__A block of data__.
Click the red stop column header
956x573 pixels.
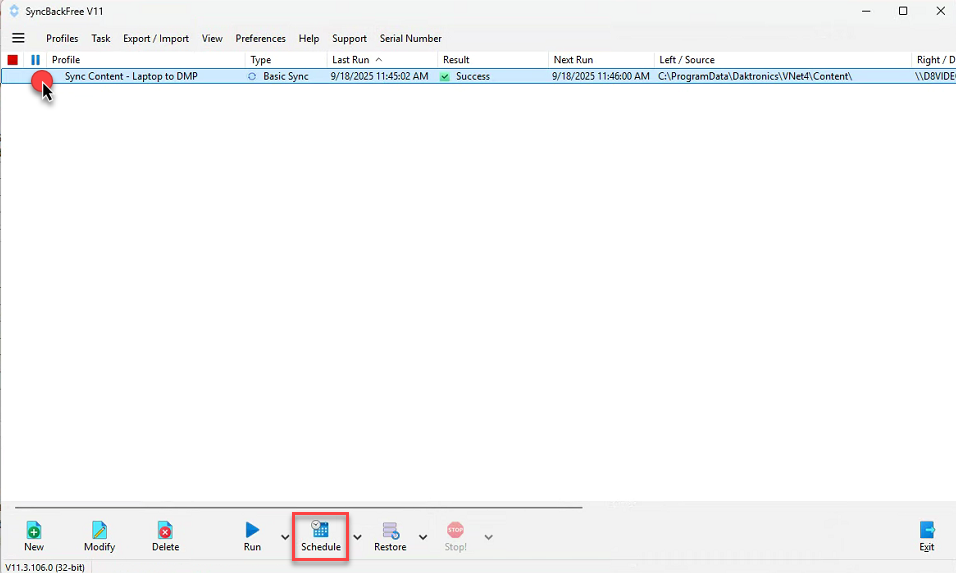coord(13,60)
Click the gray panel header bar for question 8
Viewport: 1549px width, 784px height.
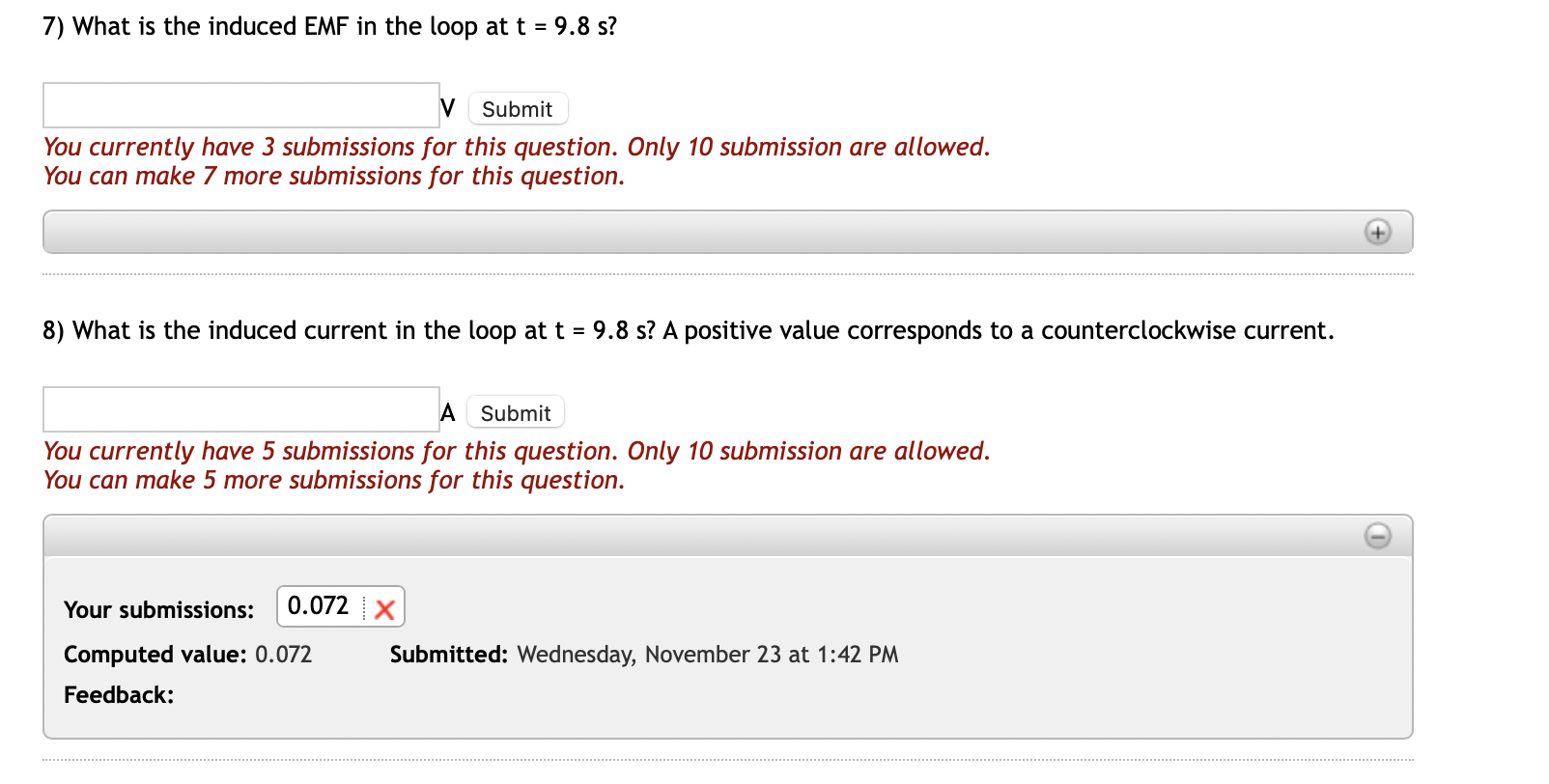724,535
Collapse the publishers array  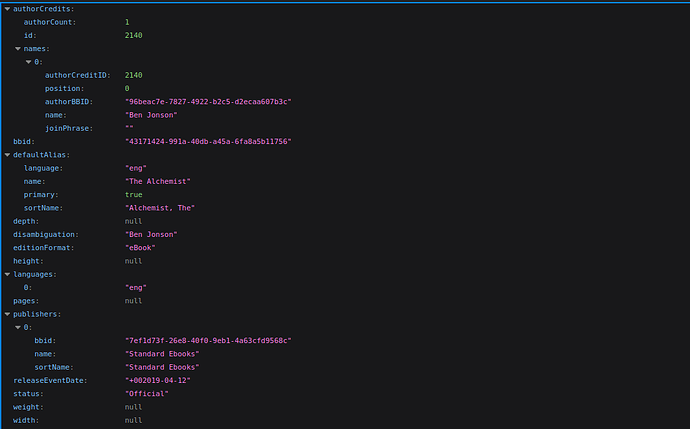point(6,314)
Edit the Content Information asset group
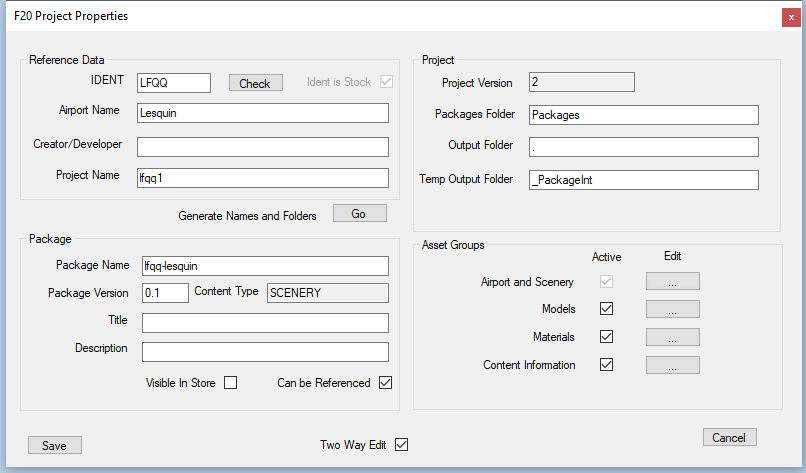The image size is (806, 473). point(672,365)
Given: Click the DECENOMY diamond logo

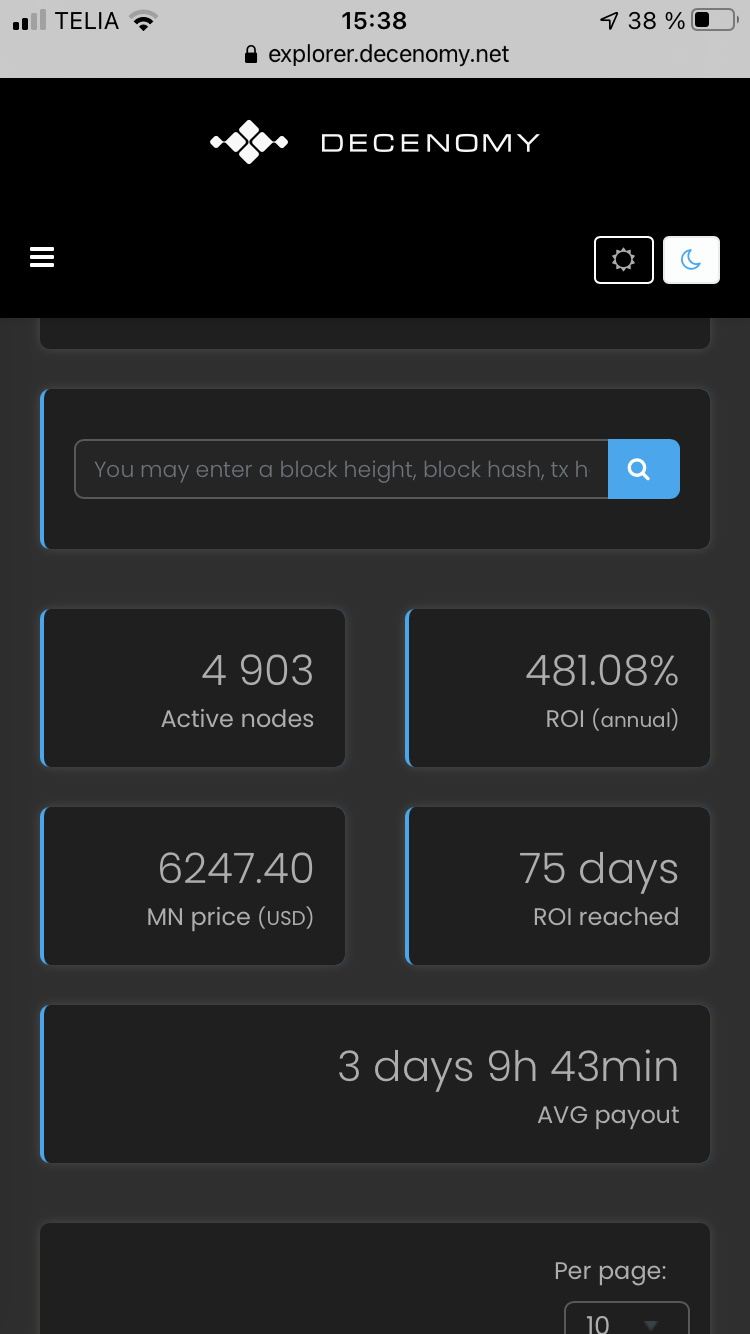Looking at the screenshot, I should click(x=249, y=142).
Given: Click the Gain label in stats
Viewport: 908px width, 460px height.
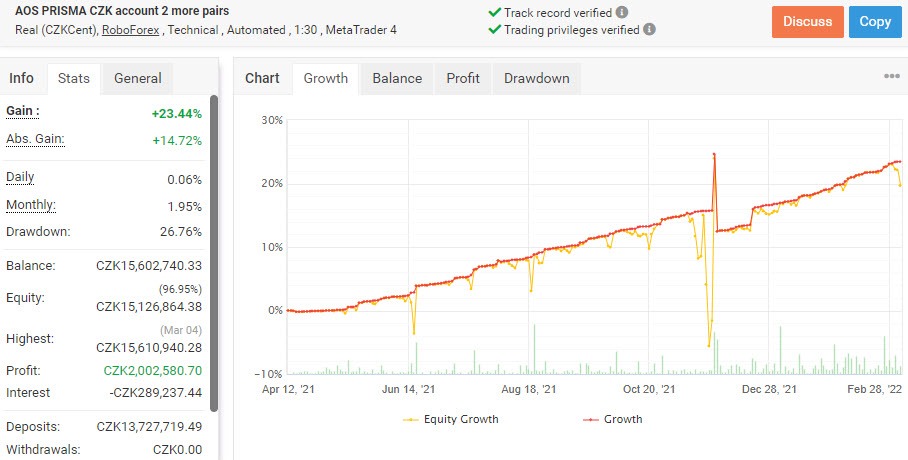Looking at the screenshot, I should click(23, 111).
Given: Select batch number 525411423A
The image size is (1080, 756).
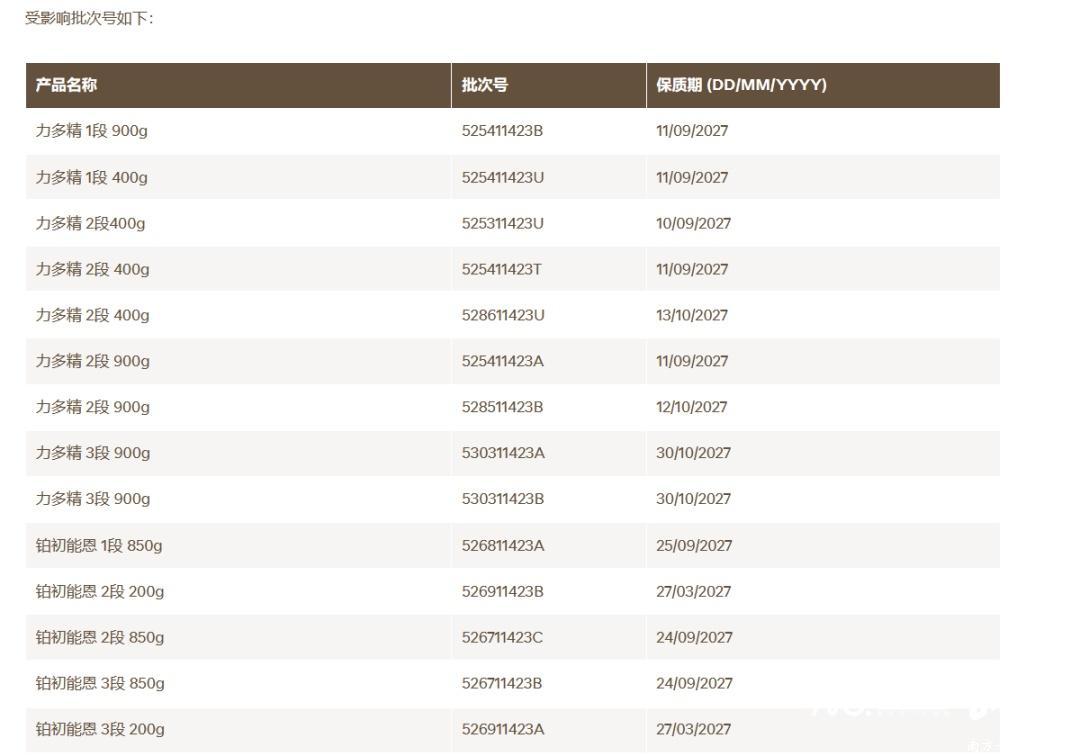Looking at the screenshot, I should pos(502,361).

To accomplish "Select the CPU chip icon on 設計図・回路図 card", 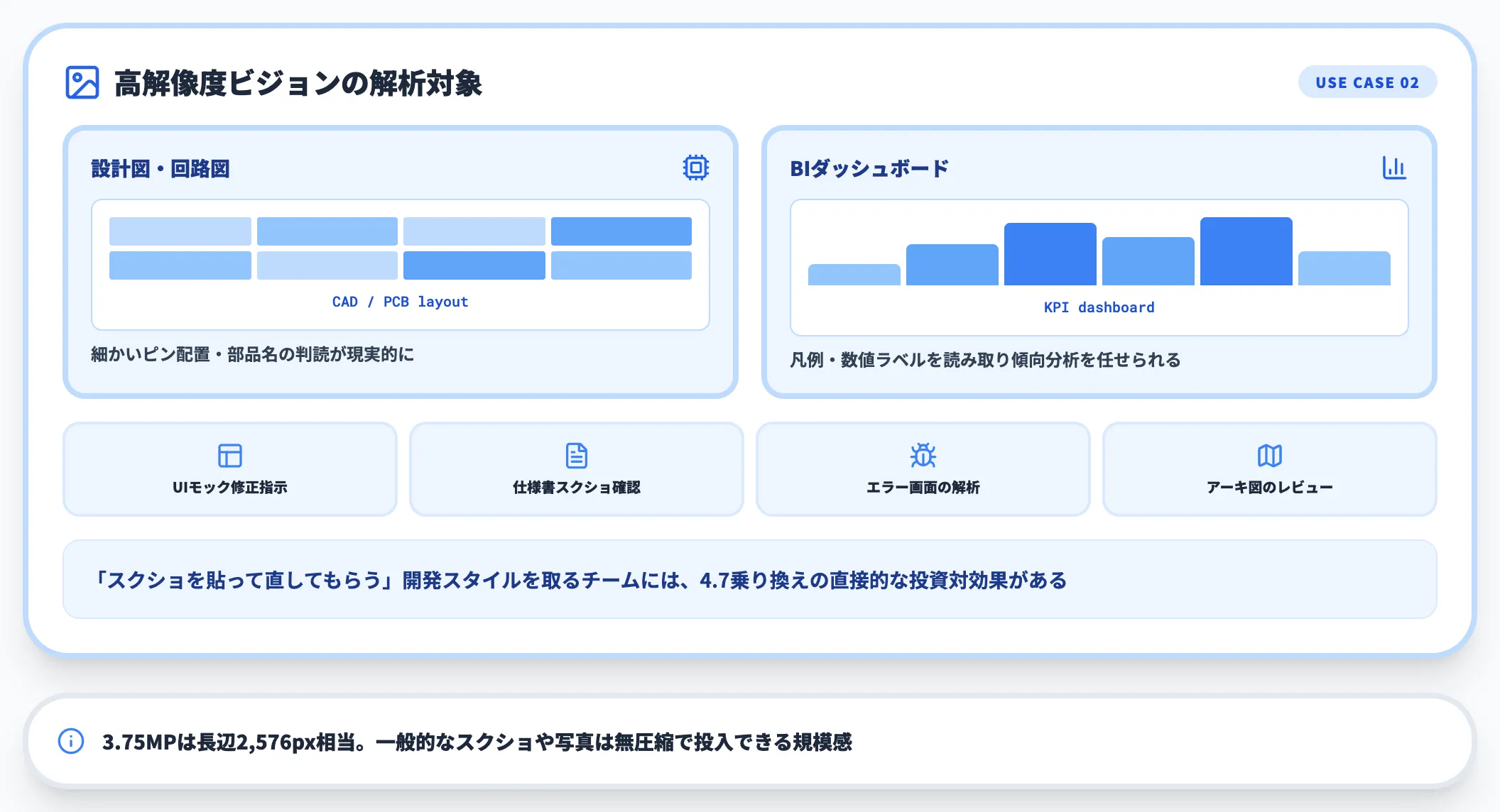I will click(695, 168).
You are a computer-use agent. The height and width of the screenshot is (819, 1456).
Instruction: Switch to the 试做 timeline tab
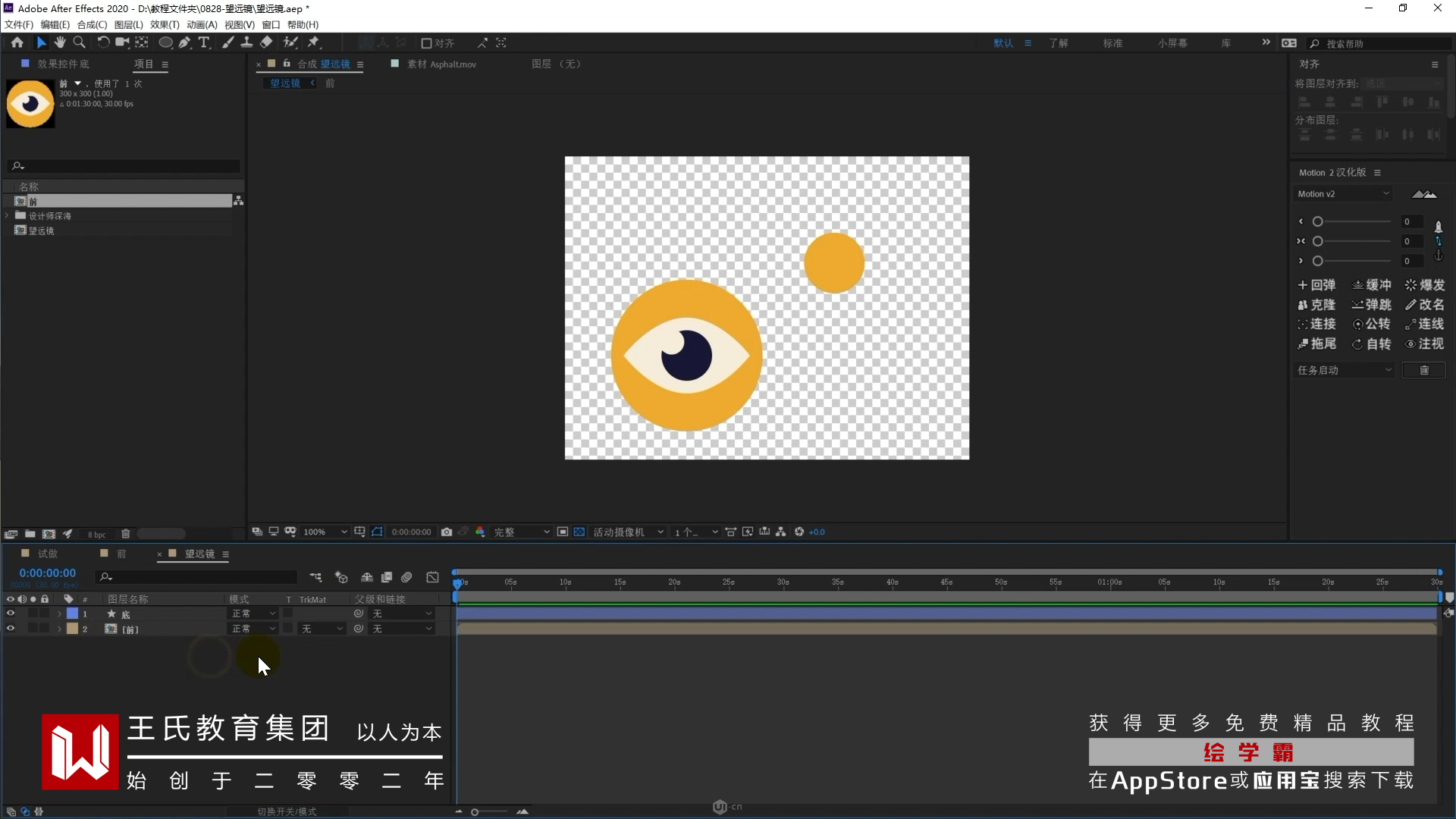pyautogui.click(x=47, y=554)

__Problem to work on__.
Find every line in the items above that contains the word "height", matching case exactly, and copy each of those lines.

__Completed task__.
Viewport: 1549px width, 784px height.
Viewport: 908px width, 460px height.
You are a computer-use agent. The height and width of the screenshot is (819, 1456).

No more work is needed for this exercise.